《4个程序员的一天》一文中，idior问道：

(define (inner-runner 1st-number operators numbers)
(if (= 0 (length operators))
1st-number
(inner-runner ((car operators) 1st-number (car numbers))   ; calculate new 1st-number
(cdr operators)                                            ; get new operators list
(cdr numbers))))                                          ; get new numbers list

(define (Foo operators numbers)
(inner-runner (car opes) ops (cdr opes)))

> (Foo (list * - + ) (list 3 5 2 4))

Setp1：从Numbers中“POP”出第一个数作为初始化操作数，叫做1st-number，。Numbers现在剩下n个数字，我们称这个新的list为Numbers*.

Setp2：然后递归的分别从Operators和Numbers*里“POP”出运算符和第二个运算数，拿来和前面我们拿到的1st- number做运算，把得到的结果当作新的1st-number，连同新的Operators和新的Numbers*，重复step2，直到 Operators变为空。

(list * - + ) ：构造一个list，包含3个元素：*，-， +
(length operators)：得到operators这个list的长度

(car operators)：得到operators这个list的第一个元素。
== == ==
请根据引文回答：第二步要一直重复到什么时候？ 这些条目是另行提供的独立材料。

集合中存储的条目
== == ==
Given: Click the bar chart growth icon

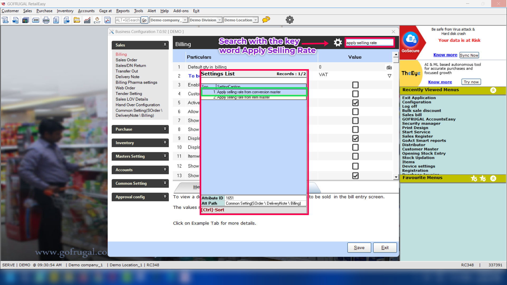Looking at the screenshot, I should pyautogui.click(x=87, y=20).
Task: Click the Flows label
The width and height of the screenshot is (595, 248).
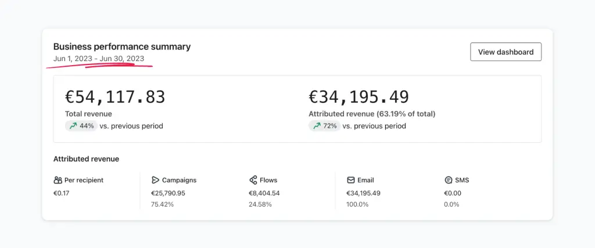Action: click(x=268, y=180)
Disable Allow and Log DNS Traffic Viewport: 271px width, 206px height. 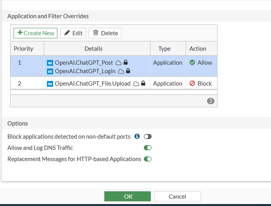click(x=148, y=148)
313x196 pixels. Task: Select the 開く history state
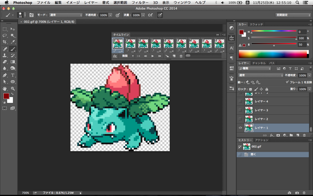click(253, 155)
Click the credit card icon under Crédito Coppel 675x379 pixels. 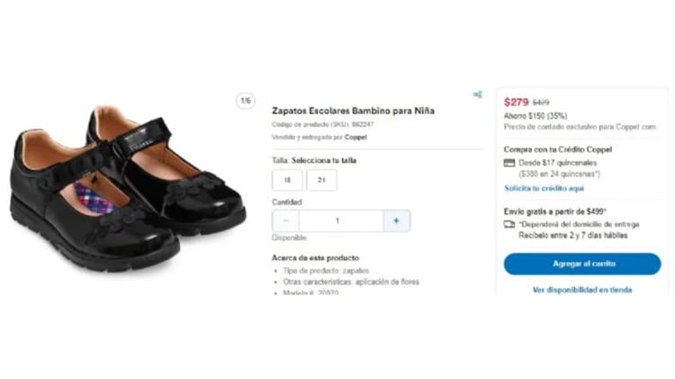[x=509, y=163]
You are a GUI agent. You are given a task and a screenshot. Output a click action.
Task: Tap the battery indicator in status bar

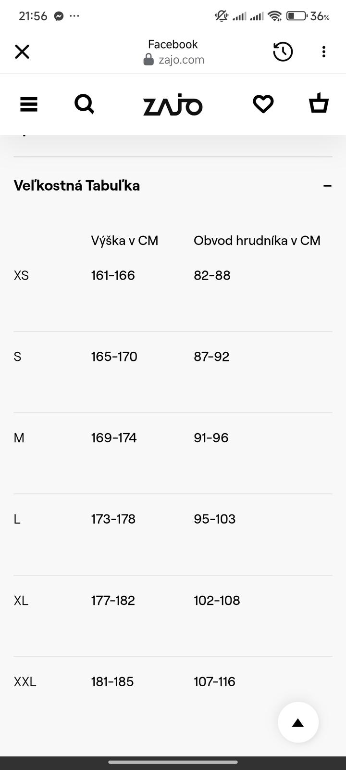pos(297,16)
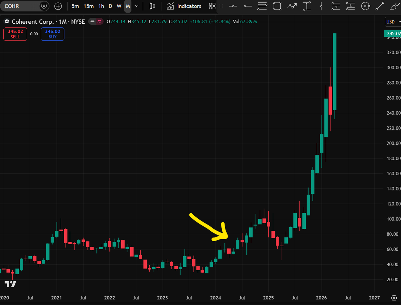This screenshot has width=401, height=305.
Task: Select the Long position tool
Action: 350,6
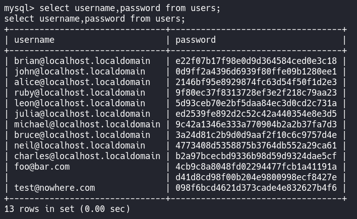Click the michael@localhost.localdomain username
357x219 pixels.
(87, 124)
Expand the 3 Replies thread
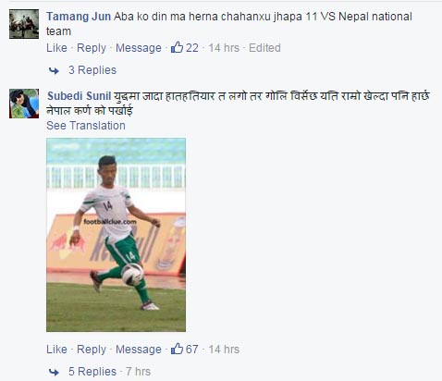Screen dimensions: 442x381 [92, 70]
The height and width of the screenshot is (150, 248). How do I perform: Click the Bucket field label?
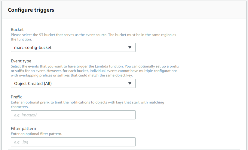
== == ==
== 结果如下 ==
直到Operators变为空。